**Action item**
Copy only the lines between the one containing "Task: Save the recurring charge" and the end of the records, both included, leaving out pictures.

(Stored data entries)
------------------------------------------------------------
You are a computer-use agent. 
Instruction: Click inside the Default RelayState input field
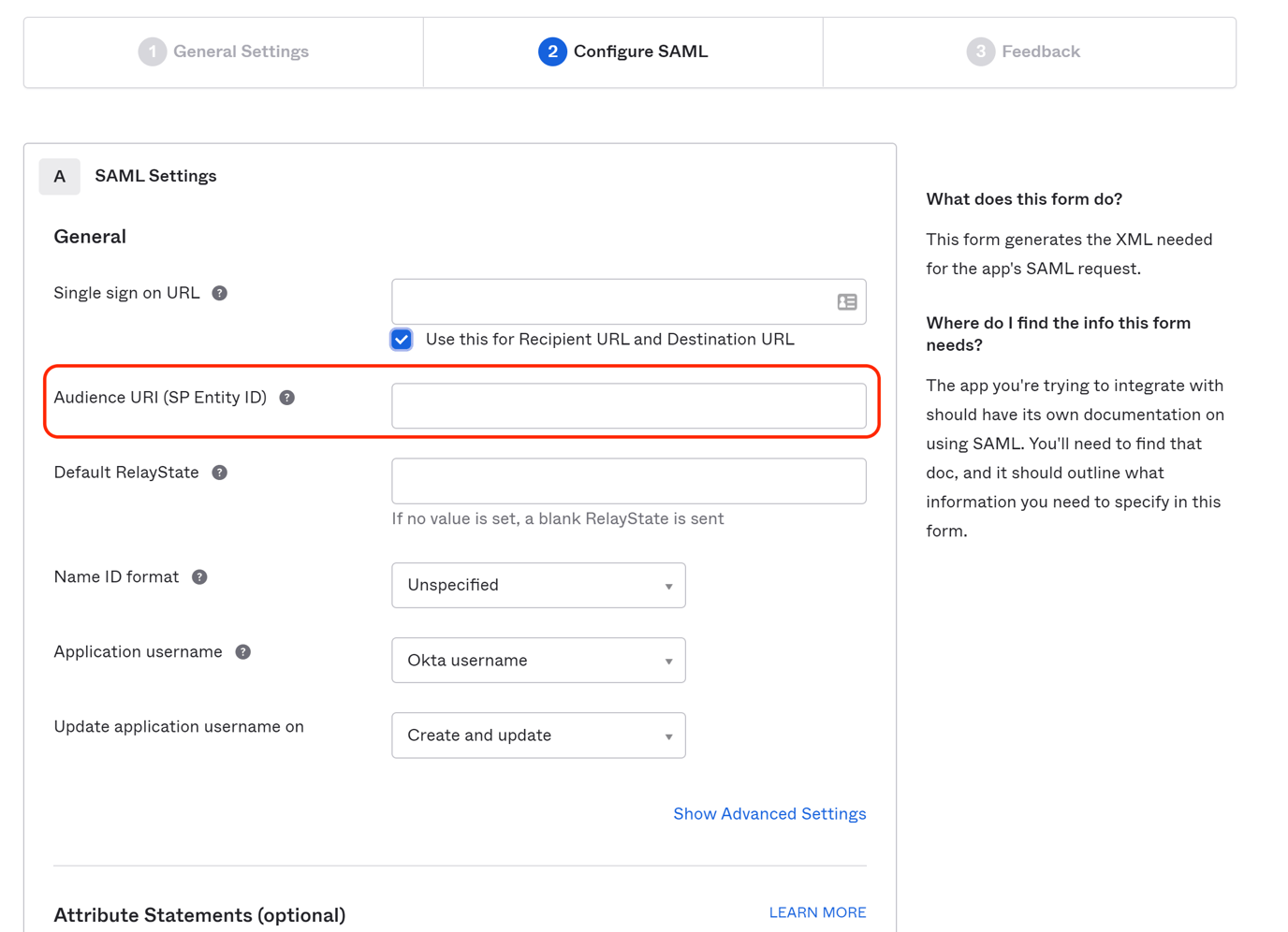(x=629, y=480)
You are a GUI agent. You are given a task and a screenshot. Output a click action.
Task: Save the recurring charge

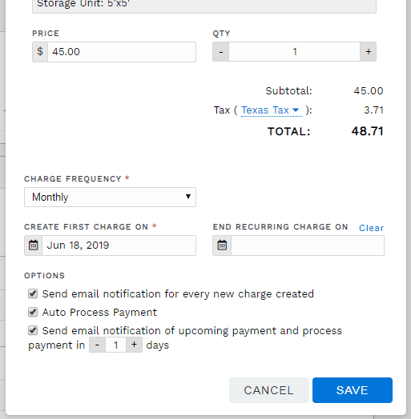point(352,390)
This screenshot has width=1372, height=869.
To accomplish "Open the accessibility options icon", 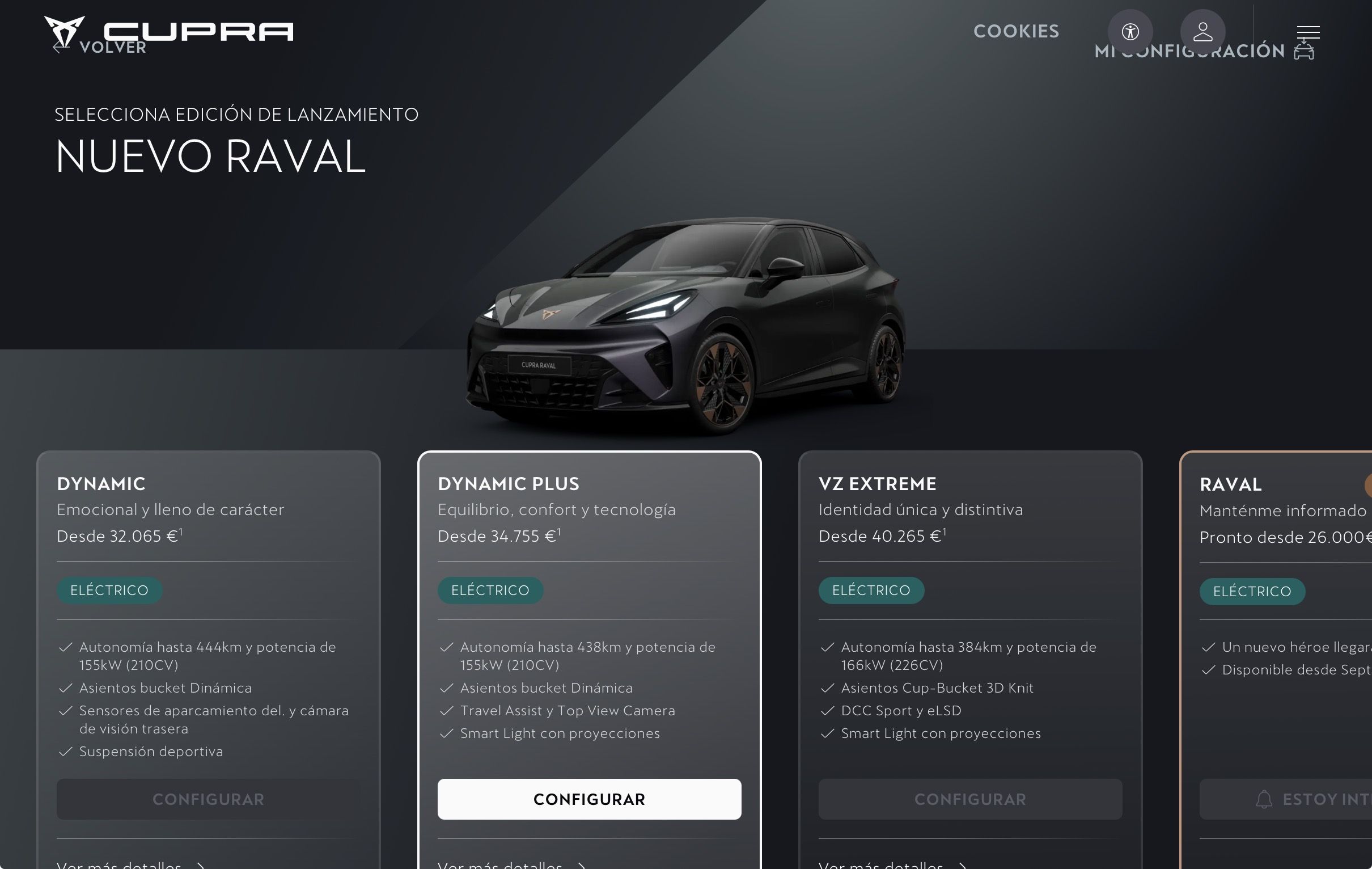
------------------------------------------------------------
**Solution to this problem**
Task: Save the recurring charge

point(352,390)
This screenshot has width=1372, height=869.
To accomplish "Open the accessibility options icon", 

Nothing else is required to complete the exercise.